Doors open: 19:30
Edward Sharpe and the Magnetic Zeros are home at Paard van Troje
It has been almost four years ago when Edward Sharpe and the Magnectic Zeros released their biggest hit to date. Thanks to a major Swedish warehouse. Singer Alex Abert met Jade Castrinos in front of a downtown Los Angeles café. The duo grew into a collective of band members with their own individual speciality.
When Alex Ebert struggled drug addiction, he wrote about his alter-ego Edward Sharpe. Ebert says: “He was sent down to Earth to kinda heal and save mankind, but he kept getting distracted by girls and falling in love. I don't want to put too much weight on it, because in some ways it's just a name that I came up with.
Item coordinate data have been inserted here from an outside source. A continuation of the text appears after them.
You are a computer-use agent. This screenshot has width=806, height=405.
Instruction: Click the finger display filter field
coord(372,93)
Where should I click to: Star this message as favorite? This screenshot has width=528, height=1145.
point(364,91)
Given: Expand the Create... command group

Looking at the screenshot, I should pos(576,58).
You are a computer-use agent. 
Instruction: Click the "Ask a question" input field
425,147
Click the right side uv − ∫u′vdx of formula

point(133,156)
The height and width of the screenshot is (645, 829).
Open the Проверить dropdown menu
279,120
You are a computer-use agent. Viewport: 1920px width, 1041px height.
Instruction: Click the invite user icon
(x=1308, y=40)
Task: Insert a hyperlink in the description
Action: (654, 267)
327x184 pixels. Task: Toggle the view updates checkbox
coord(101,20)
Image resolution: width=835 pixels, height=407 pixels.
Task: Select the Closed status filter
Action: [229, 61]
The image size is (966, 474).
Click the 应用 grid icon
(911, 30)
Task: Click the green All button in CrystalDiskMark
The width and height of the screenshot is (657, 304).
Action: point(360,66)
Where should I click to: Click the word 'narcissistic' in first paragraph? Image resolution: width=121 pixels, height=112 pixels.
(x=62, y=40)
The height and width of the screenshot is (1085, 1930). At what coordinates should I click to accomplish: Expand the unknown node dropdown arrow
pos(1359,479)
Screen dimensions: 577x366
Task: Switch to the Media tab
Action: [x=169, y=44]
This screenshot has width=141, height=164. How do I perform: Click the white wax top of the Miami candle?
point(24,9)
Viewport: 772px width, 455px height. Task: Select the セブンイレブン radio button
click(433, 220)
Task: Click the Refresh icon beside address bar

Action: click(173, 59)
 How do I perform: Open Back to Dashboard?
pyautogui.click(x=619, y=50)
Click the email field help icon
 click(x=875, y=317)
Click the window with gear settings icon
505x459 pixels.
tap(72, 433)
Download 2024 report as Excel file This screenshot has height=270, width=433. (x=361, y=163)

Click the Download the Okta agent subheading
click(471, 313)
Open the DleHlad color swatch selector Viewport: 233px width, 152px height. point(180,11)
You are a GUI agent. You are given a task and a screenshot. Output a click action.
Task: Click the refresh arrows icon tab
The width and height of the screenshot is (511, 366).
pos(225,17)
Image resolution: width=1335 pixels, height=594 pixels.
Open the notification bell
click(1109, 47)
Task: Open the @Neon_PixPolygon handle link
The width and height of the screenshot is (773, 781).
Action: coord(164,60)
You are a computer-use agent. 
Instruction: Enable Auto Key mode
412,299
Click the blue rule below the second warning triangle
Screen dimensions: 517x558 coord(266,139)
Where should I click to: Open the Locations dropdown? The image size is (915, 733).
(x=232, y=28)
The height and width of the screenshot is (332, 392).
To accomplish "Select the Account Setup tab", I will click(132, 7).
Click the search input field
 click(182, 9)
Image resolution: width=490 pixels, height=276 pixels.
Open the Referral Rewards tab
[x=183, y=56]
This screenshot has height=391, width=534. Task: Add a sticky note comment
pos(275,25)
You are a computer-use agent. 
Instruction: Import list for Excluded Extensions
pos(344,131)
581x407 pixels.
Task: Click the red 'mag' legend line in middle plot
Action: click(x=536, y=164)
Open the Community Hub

But I guess if I look deeper, I do feel like I had lost my identity in general. I really didn't know what was going on or who I was anymore. Adopting another name helped me open up an avenue to get back." A good principle for the band that draws from roots rock, folk, gospel and psychedelic music. It evokes the hippie movement from the ’60 and ‘70’s.
The ten-piece band added six extra musicians for the make of their new album ‘Edward Sharpe and the Magnectic Zeros’ that was released in July.
Rolling Stone has said about the album: “Huge and more evocatively produced than previous efforts (see the Neil Diamond-meets-Otis Reding orchestral drama of "Life Is Hard"). The choral and brass arrangements are rich, the band's hands must be calloused from clapping, and the grooves lope and boogie hard. Ebert's alternately gravelly and whiny soul man exhortations goose things along, while singer Jade Castrinos again proves a crucial partner (see her stirring George Harrison-style spiritual "Remember to Remember"). At their best, they conjure a California-commune Arcade Fire.”